> Page:
= = = = =

This Note may be prepaid, in full or in part, at any time, without the
payment of any prepayment fee or penalty. Any payments shall first be applied to
accrued interest and the balance against the principal.
If Debtor shall fail to perform any of Debtor's obligations hereunder,
then a default of Debtor's obligations hereunder shall be deemed to have
occurred.
No delay on the part of the Holder in exercising any right under this Note
shall operate as a waiver of the right or of any other right under this note.
The waiver of a right on any one occasion shall not be construed as the waiver
of the right or remedy on any future occasion.
The Debtor hereby waives presentment for payment, demand, notice of
non-payment, notice of protest and protest of this Note, and diligence in
collection or bringing suit. If the Debtor is in default and all indebtedness
owing under this Note is due and payable, the Debtor agrees to pay the Holder's
costs of collection, including reasonable attorney's fees and court costs
incurred by the Holder in enforcing collection of this Note.

= = = = =

> Exercise brief: Reproduce the promissory note clauses above word for word, from start to finish.

> Material:
= = = = =

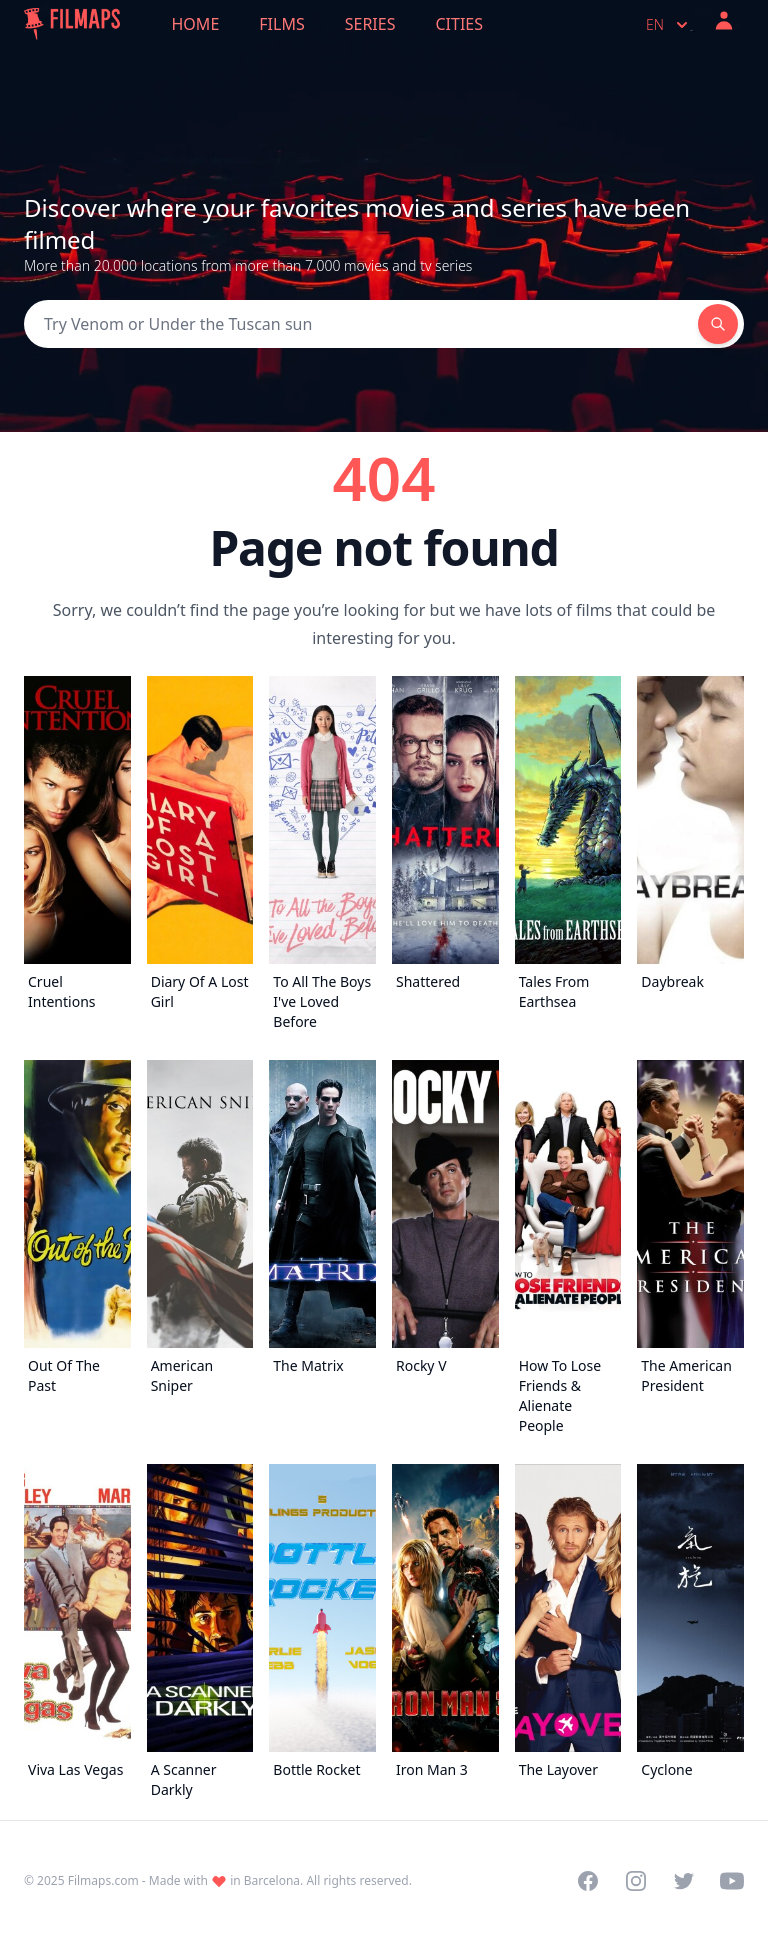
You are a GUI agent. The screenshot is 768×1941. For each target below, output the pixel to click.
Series (370, 24)
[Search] (361, 324)
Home (196, 24)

= = = = =

> Answer to the problem:
This Note may be prepaid, in full or in part, at any time, without the
payment of any prepayment fee or penalty. Any payments shall first be applied to
accrued interest and the balance against the principal.
If Debtor shall fail to perform any of Debtor's obligations hereunder,
then a default of Debtor's obligations hereunder shall be deemed to have
occurred.
No delay on the part of the Holder in exercising any right under this Note
shall operate as a waiver of the right or of any other right under this note.
The waiver of a right on any one occasion shall not be construed as the waiver
of the right or remedy on any future occasion.
The Debtor hereby waives presentment for payment, demand, notice of
non-payment, notice of protest and protest of this Note, and diligence in
collection or bringing suit. If the Debtor is in default and all indebtedness
owing under this Note is due and payable, the Debtor agrees to pay the Holder's
costs of collection, including reasonable attorney's fees and court costs
incurred by the Holder in enforcing collection of this Note.